Reine Elternzimmer hält auch die Kinderklinik im Klinikum Nord des LBK für die Mütter und Väter bereit, deren Sohn oder Tochter auf der Intensivstation liegt, wo das so genannte Rooming-In nicht möglich ist. Das UKE verfügt über ein externes Haus nahe dem Klinikgelände für Eltern, die nicht aus Hamburg kommen und deren Kinder sehr lange behandelt werden müssen. „Es ist für viele Eltern auch eine große Entlastung, wenn sie zwischendurch ein wenig Abstand vom Krankenhausalltag haben“, erläutert Schaft. Derartige Apartmenthäuser werden von der „Ronald McDonald-Stiftung“ in vielen deutschen Städten finanziert.

Ob die Eltern mit im Krankenhaus schlafen können, hängt allerdings auch vom Alter der kleinen Patienten ab. Im Klinikum Nord können grundsätzlich alle Eltern bleiben, deren Kind bis zu acht Jahre alt ist.
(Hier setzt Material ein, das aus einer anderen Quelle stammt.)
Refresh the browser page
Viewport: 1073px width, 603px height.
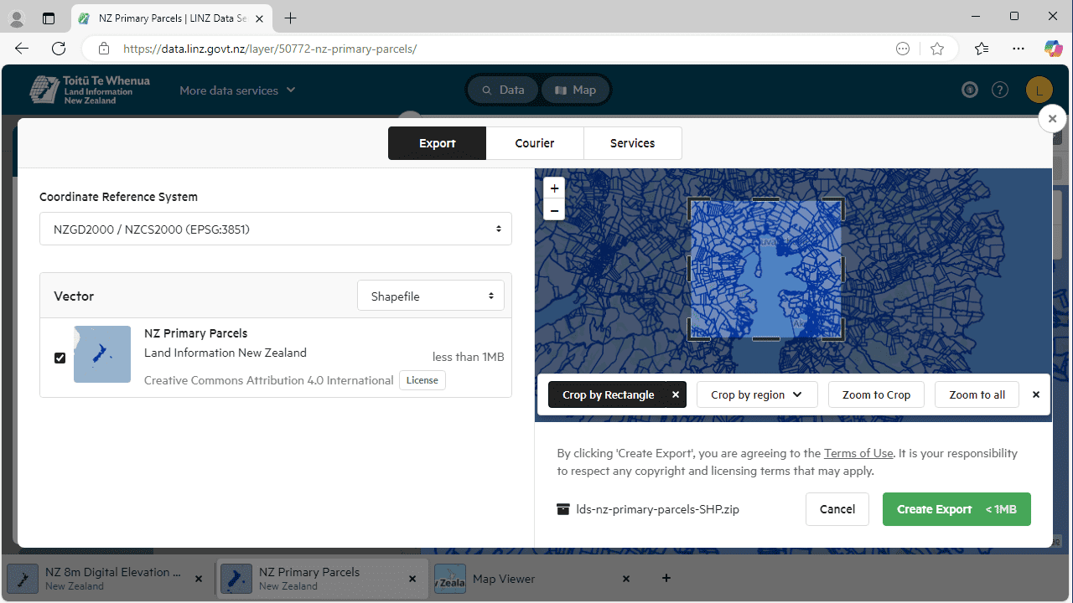tap(59, 49)
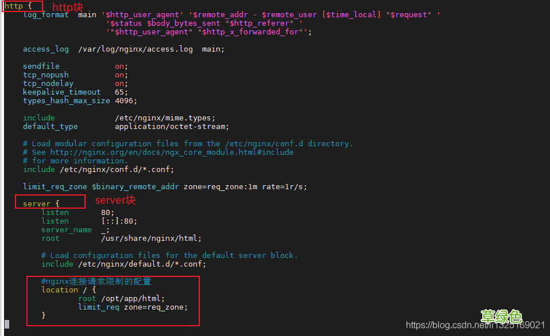Click the /usr/share/nginx/html root path
This screenshot has width=550, height=336.
point(150,239)
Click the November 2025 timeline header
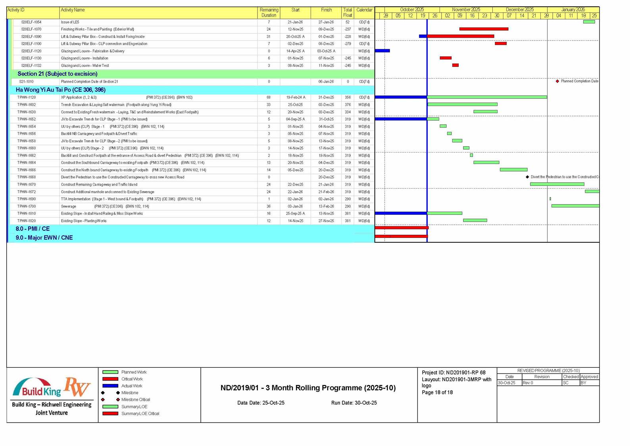The image size is (630, 446). click(466, 10)
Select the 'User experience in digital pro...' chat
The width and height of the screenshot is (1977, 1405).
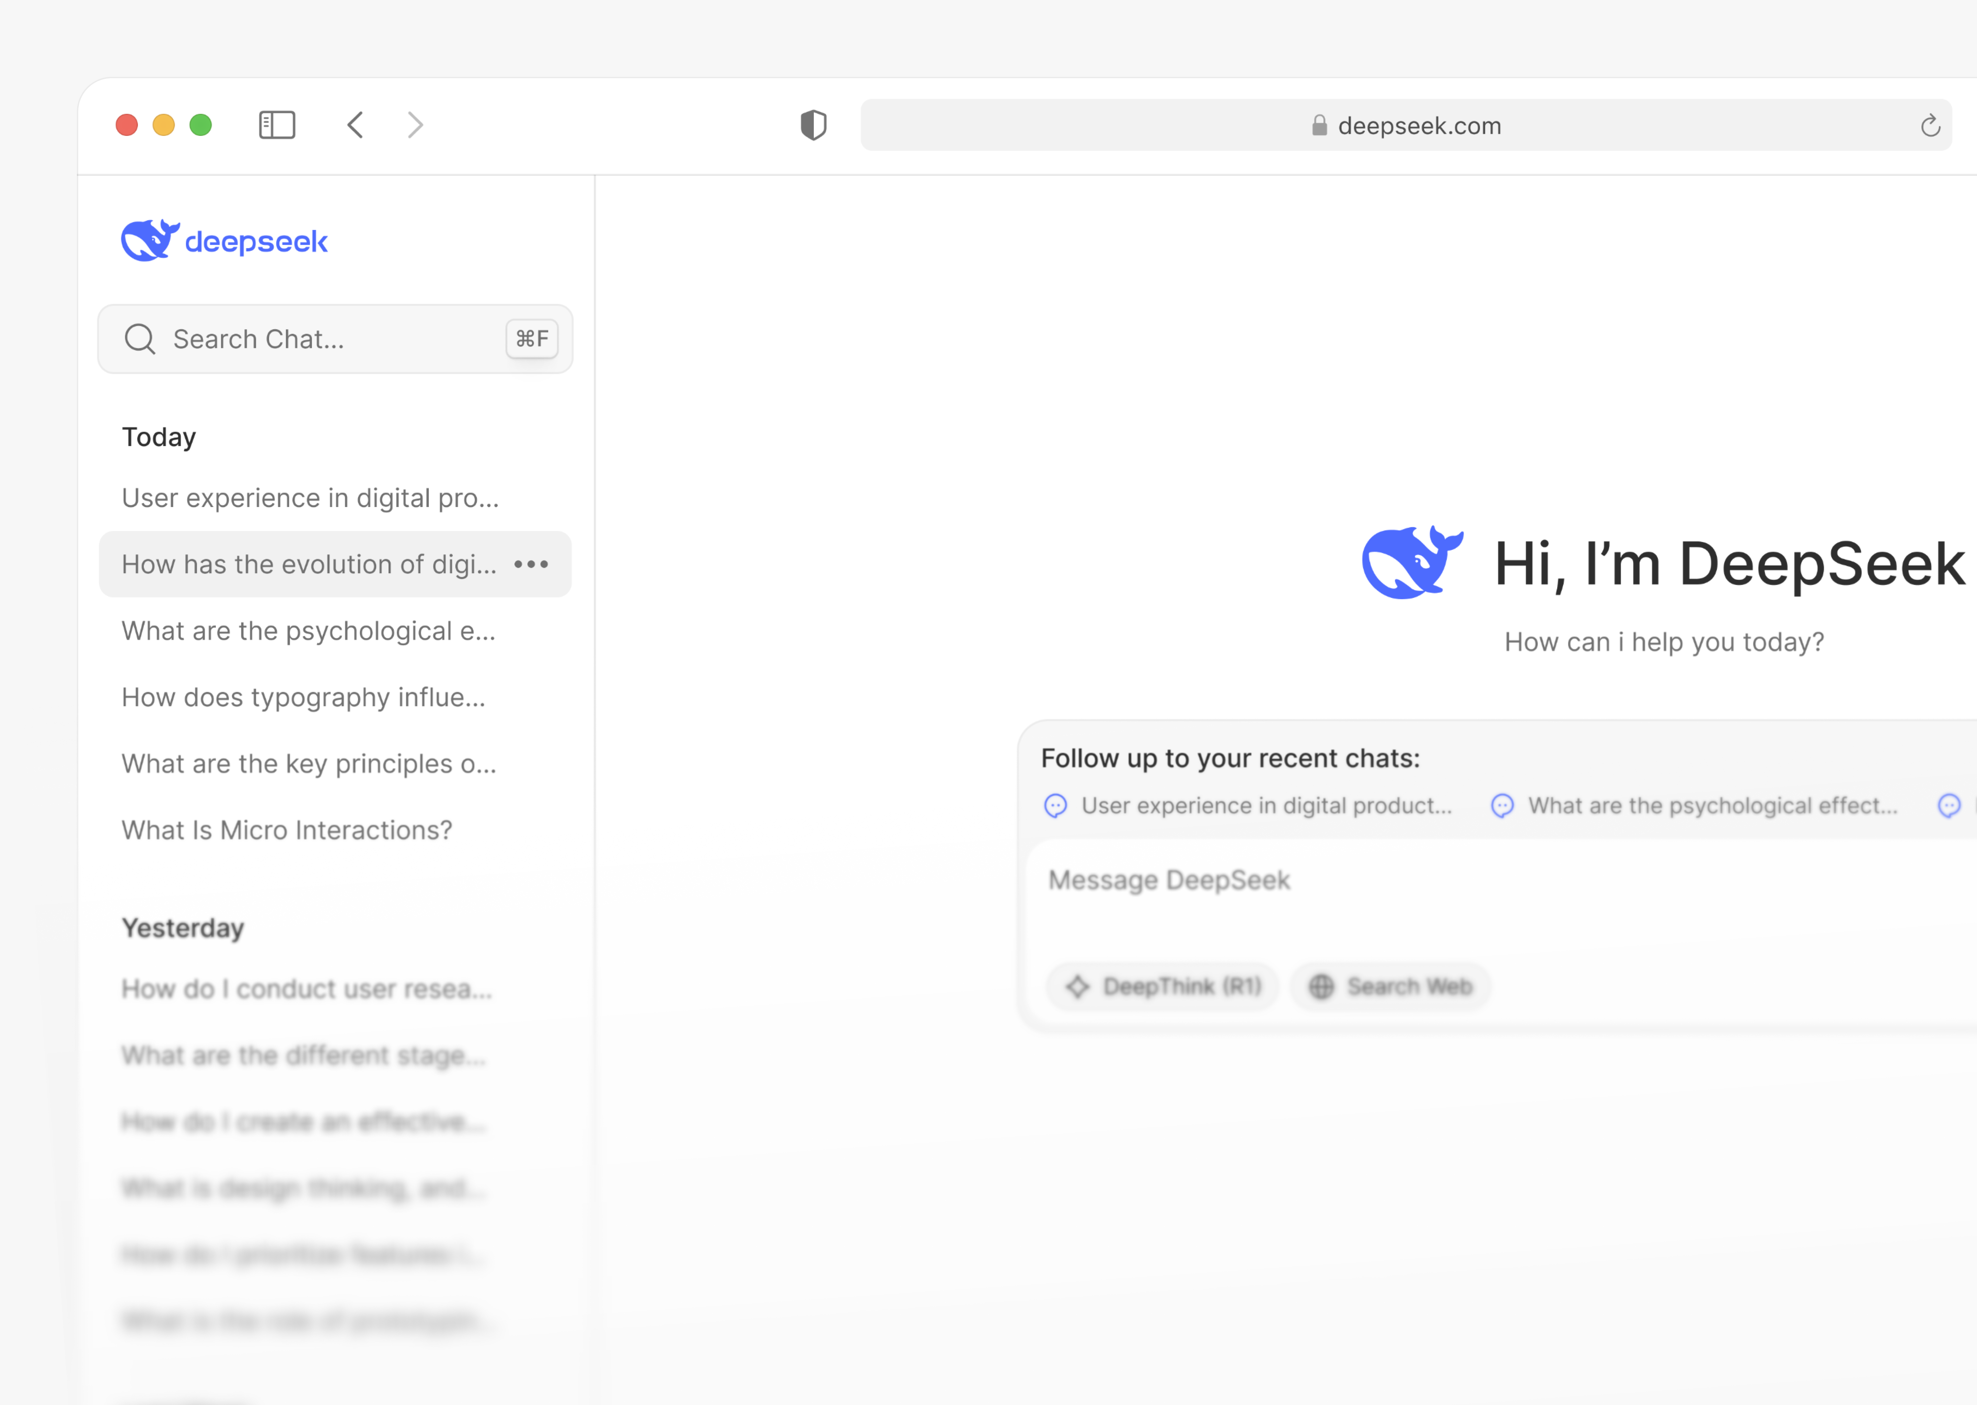coord(309,497)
Darüber hinaus wird laut Sprecherin Herbst „im Einzelfall“ von den Ärzten entschieden, ob die Anwesenheit von Mutter oder Vater auch über Nacht für das Kind wichtig ist. Im AKK liegt die Altersgrenze bei zwölf Jahren, aber wenn das Kind etwa schwerbehindert oder aus anderen Gründe besonders zuwendungsbedürftig ist, geht die Klinik laut Pflegedirektor Reimer „über diese Altersgrenze hinweg“.

Bei Pflege zu Hause besteht Anspruch auf Krankengeld

Bislang mussten die Eltern zumindest für ihre Verpflegung im Krankenhaus selbst aufkommen. Seit Januar zahlen die Krankenkassen den Satz von 45 Euro für Bett und Essen, wenn ärztlicherseits bestätigt wird, dass es medizinisch angezeigt ist, den kleinen Patienten nicht allein zu lassen.

Betreuen die Eltern ihr krankens Kind zu Hause, haben sie seit der Gesundheitsreform einen Anspruch auf Krankengeld, wenn sie wegen der Betreuung nicht zur Arbeit gehen können. Bis zu zehn Tage im Jahr (allein Erziehende 20 Tage) können sie der Arbeit fernbleiben – und rund 70 Prozent ihres Verdienstes von der Kasse bekommen, wenn ein Arzt ihnen bestätigt, dass ihre Betreuung für das Kind wichtig ist. Das gilt allerdings nur für die Pflege zu Hause. Ist das Kind hingegen im Krankenhaus, sind die Kassen zur Zahlung nicht verpflichtet.

Da müssen die Eltern im Einzelfall in Verhandlungen einsteigen. Die Techniker Krankenkasse (TK) beispielsweise finanziert den Verdienstausfall laut ihrem Sprecher John Hufert dann, wenn „der stationäre Aufenthalt des Kindes dadurch verkürzt wird, dass die Eltern bei ihm sind“. Denn unstrittig sei, so auch Hufert, „dass Kinder und Jugendliche schneller gesund werden, wenn sie von einem Familienmitglied begleitet werden“.